由於藻藍素製備成本低,作為飲品與食品也相當安全,且亦被證實具有治療過敏性疾病的療效,依據本發明的用於治療或減緩過敏性疾病的方法與組成物與其他習用用於治療或減緩過敏性疾病的方法或治療試劑相較,具有絕佳的優勢。
本發明的其他可達到的功效、優點以及新的特點會更清楚的闡明於下列實施方式與圖式內容中。

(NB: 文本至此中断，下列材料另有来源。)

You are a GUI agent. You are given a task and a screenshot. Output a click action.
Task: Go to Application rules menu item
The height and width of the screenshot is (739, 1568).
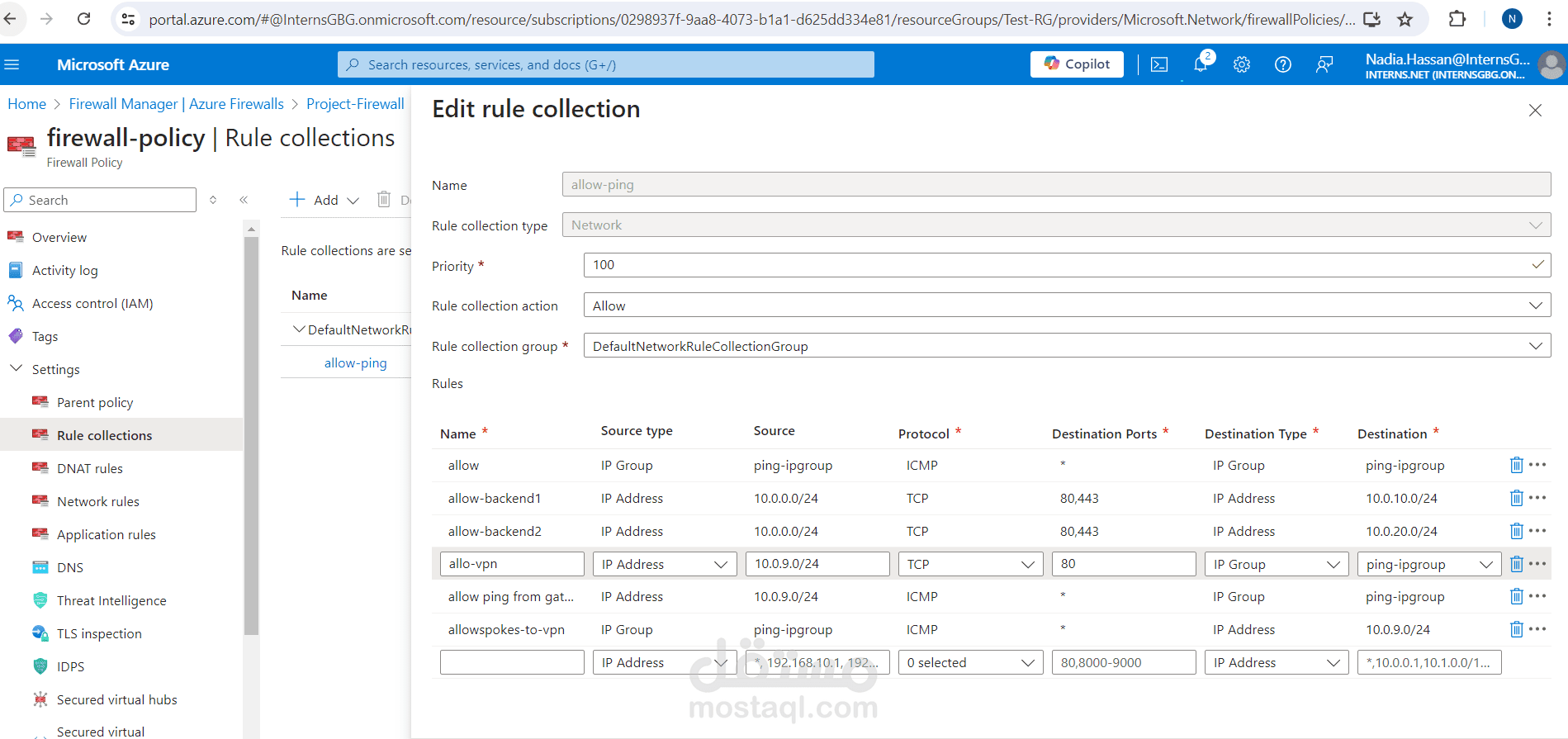click(x=106, y=534)
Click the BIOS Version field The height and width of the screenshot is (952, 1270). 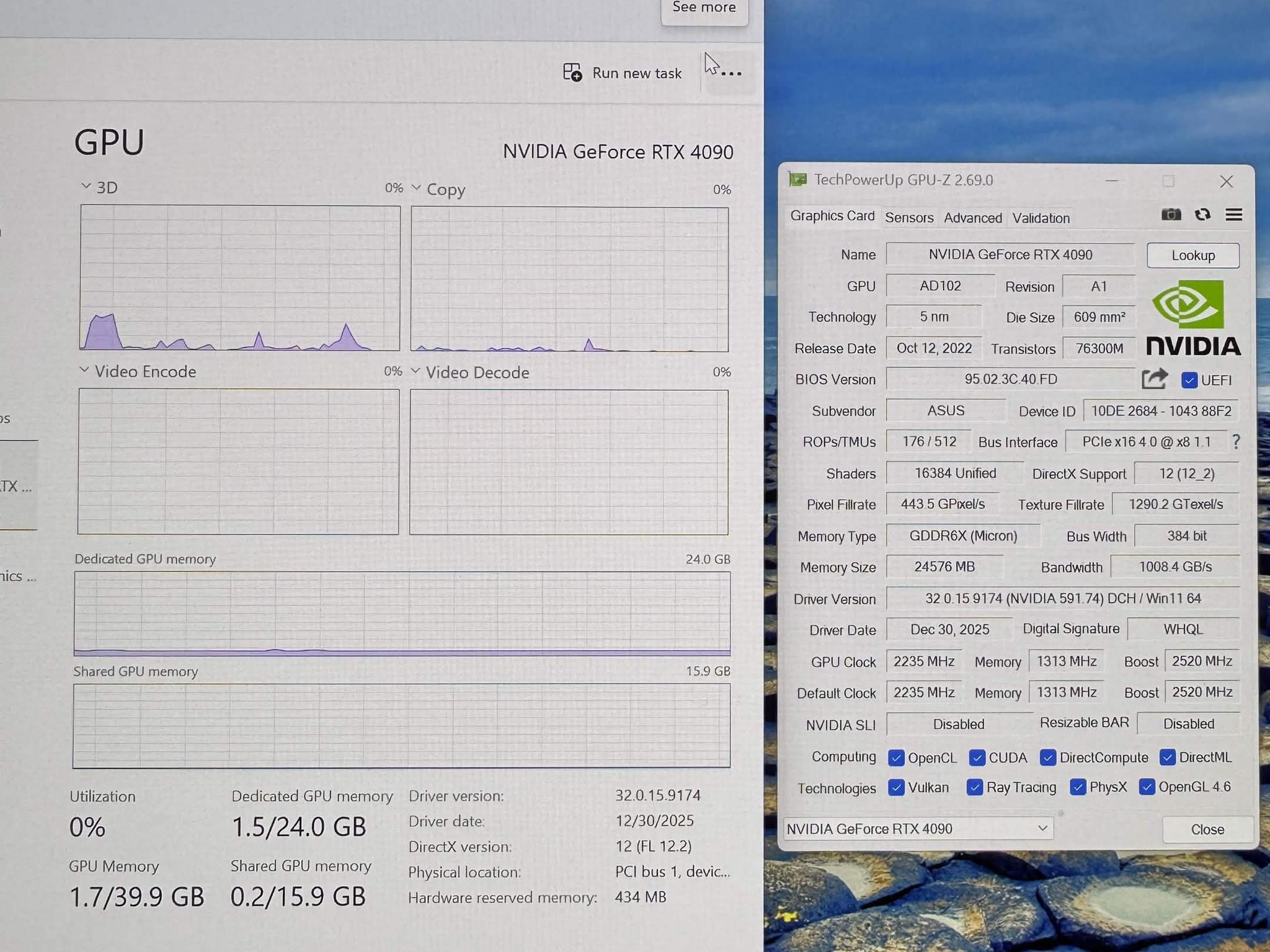[x=1010, y=379]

藻膽蛋白包括取自頭髮菜的藻藍素,而且經由活體內與活體外的實驗於本文中被鑑定出會調節哺乳動物的免疫反應。活體外的實驗分析係參照下列方法進行:雌性BALB/c小鼠之股骨與脛骨取得新鮮的骨髓細胞並且予以培養於RPMI 1640培養液中六天,該RPMI 1640培養液包含500 U/毫升的GM-CSF以及1000 U/毫升的介白素-4,接著在第六天的時候,將藻藍素予以添加予樹突狀細胞(dendritic cell,DC)中,在第七天或第八天時,收集上清液以供測量介白素-12p40,該介白素-12p40已知於Th1細胞分化過程扮演重要角色,於此處申請人建立了一種用以在活體外篩檢可增強免疫能力且具有潛力應用在治療過敏性疾病的的活性化合物,並且證明藻膽蛋白對於治療過敏性疾病(例如,但不限於:過敏性氣喘、過敏性鼻炎以及過敏性肺炎)是具有功效。

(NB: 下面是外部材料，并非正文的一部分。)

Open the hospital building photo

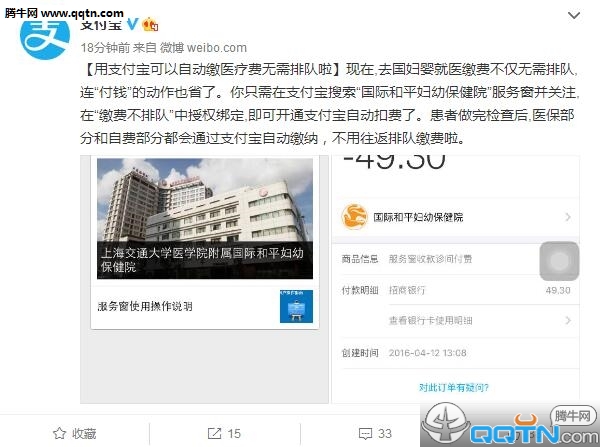click(x=205, y=219)
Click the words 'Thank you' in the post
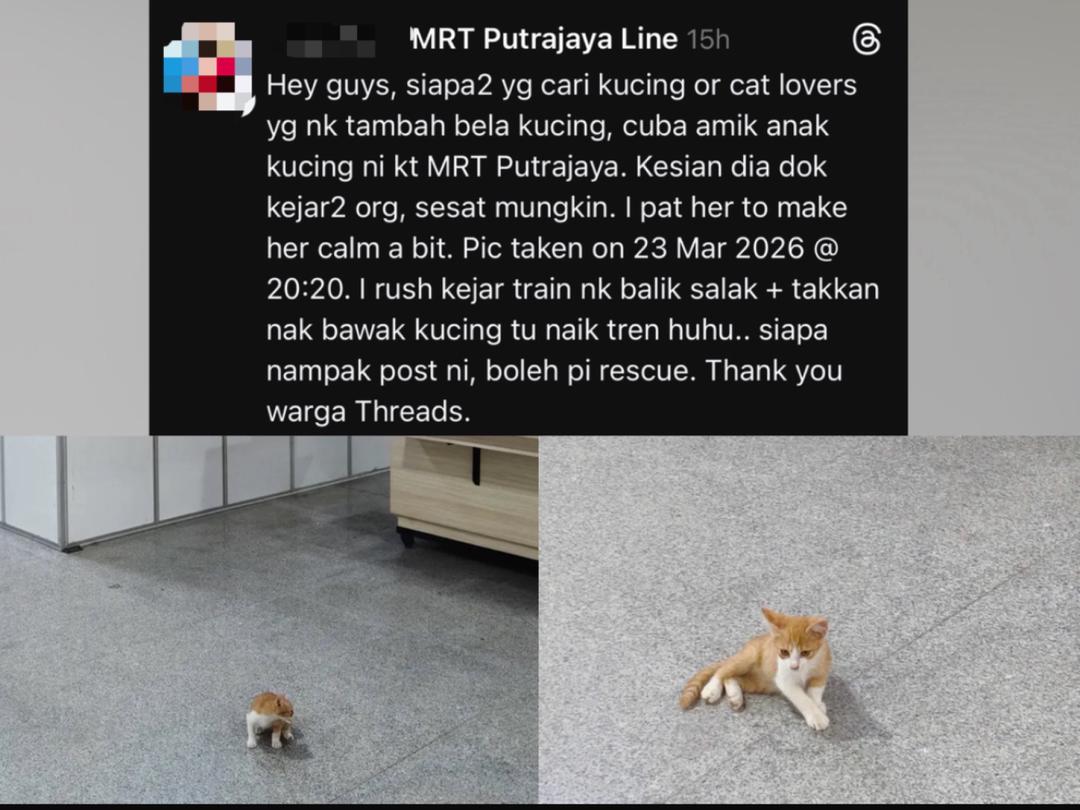Viewport: 1080px width, 810px height. tap(773, 371)
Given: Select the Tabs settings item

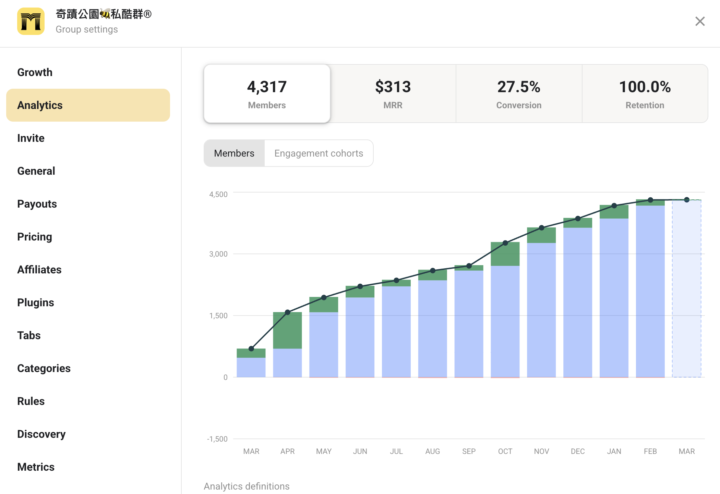Looking at the screenshot, I should tap(29, 336).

與調節Th1與Th2之間的免疫反應失調用以減緩過敏性疾病的方法相關的是,引起相關領域的研究學者之興趣的一種免疫細胞譜系(lineage),其係樹突狀細胞。樹突狀細胞是一種專業的抗原呈現細胞(antigen-presenting cell),也是能令休眠T細胞(resting T cell)活化之最有效的活化劑,同時也具有可活化未活化T細胞(nave T cell)的獨特能力。由於樹突狀細胞可調節T細胞發育並且促進針對特殊的抗原之Th1或Th2免疫反應的發展,樹突狀細胞藉由予以加入不同抗原已被應用作為舒緩呼吸道發炎之有效調節因子。

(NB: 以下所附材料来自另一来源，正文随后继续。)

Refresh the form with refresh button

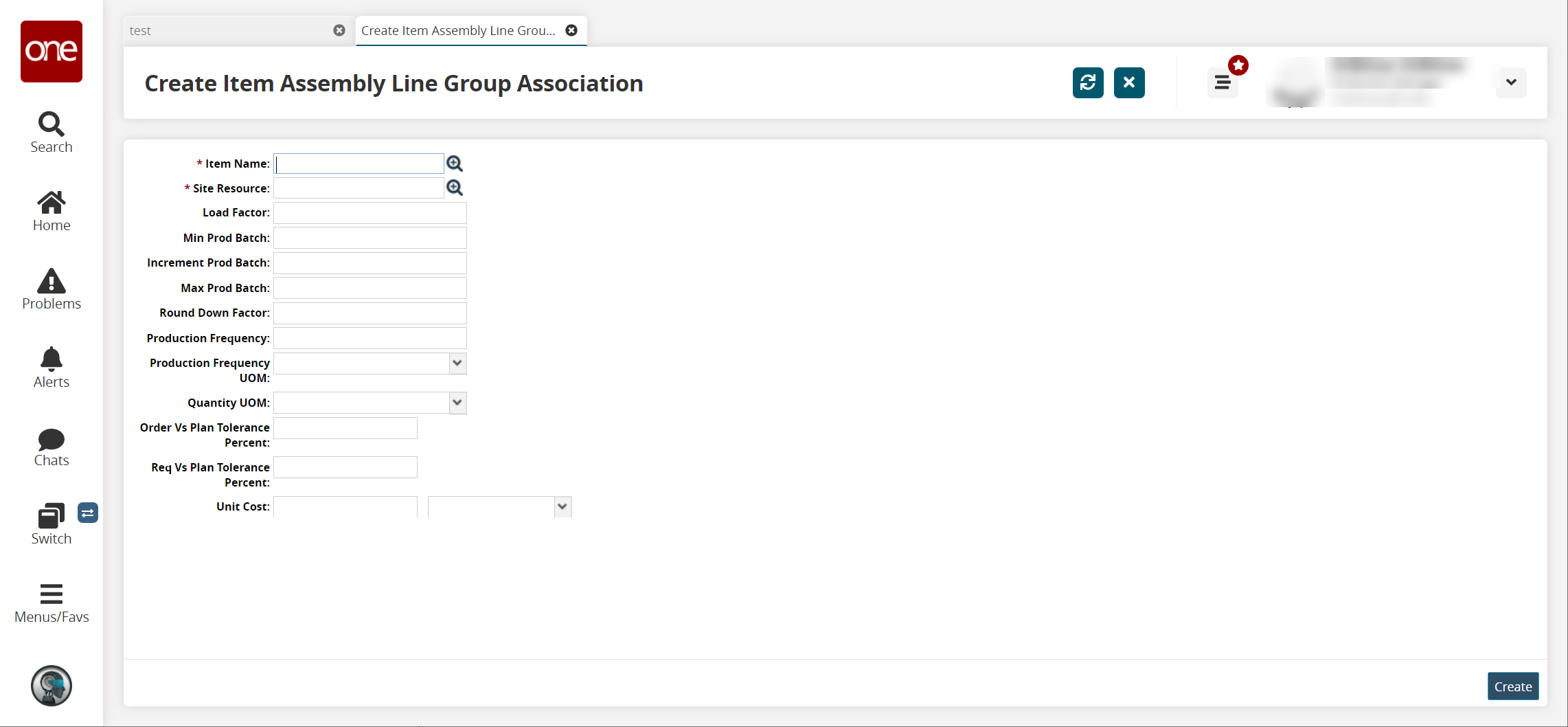coord(1088,83)
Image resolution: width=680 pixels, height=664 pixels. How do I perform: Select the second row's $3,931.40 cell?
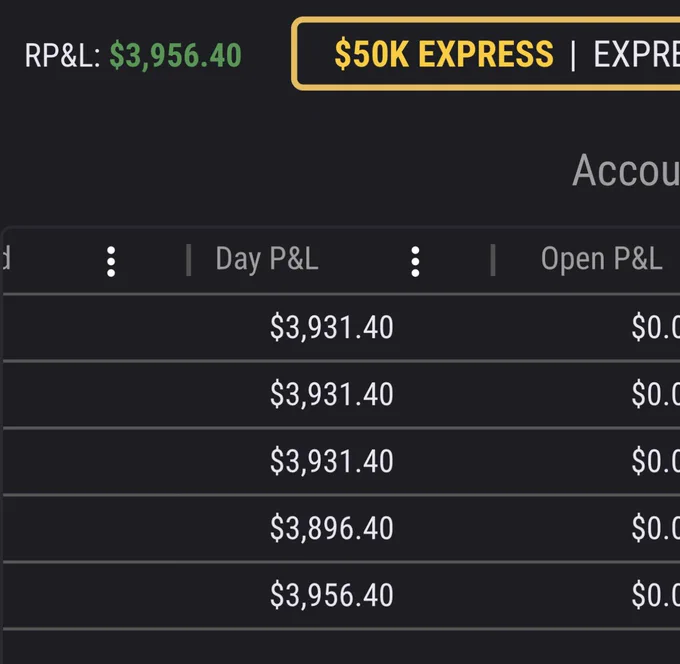(x=332, y=395)
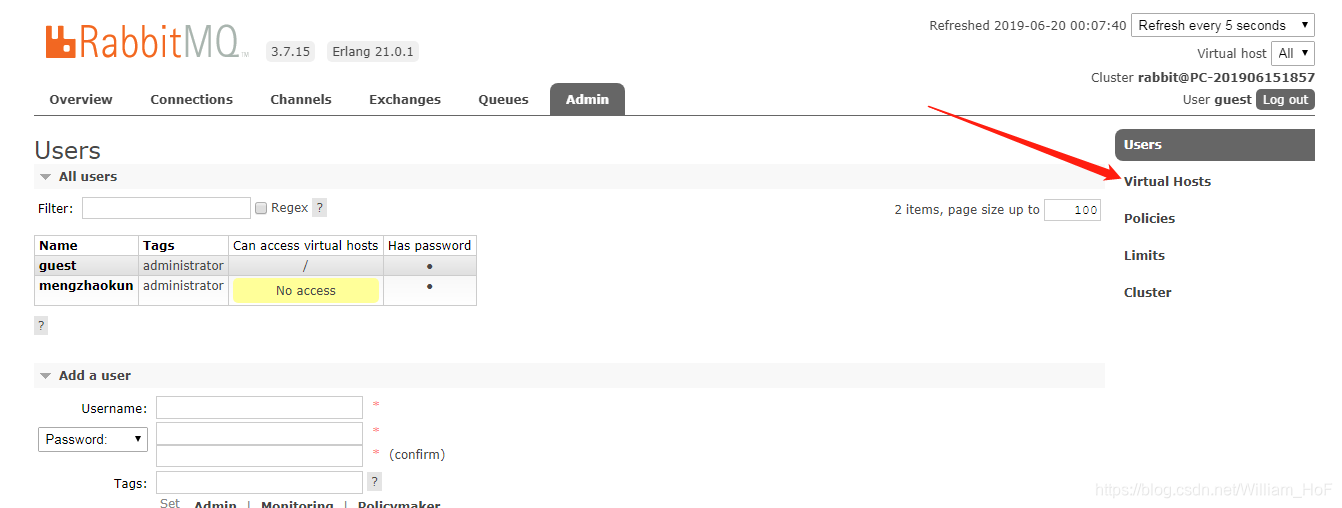Click the Log out button

coord(1285,100)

就藻藍素的來源而言,紅藻係於本發明中被用以萃取以取得所欲的藻藍素。如所知者,大部分的紅藻含膠量非常高,使得萃取藻藍素的過程變得相當困難,尤其是對經乾燥的紅藻進行萃取。申請人是利用從絲狀相(filamentous phase)(Conchocelis)的頭髮菜中製備藻藍素之方法從頭髮菜中萃取藻藍素。簡而言之,申請人從絲狀相的組織培養中取得一乾淨沒有汙染的藻類生質物(algal biomass),該絲狀相的組織培養物係由將紅藻胞子(carpospore)於光與溫度的控制生長系統下使其發芽並發育而得。頭髮菜的膽蛋白質即是從藻類生質物中經由具成本效益的萃取法以及一系列的色層分析法分離而得。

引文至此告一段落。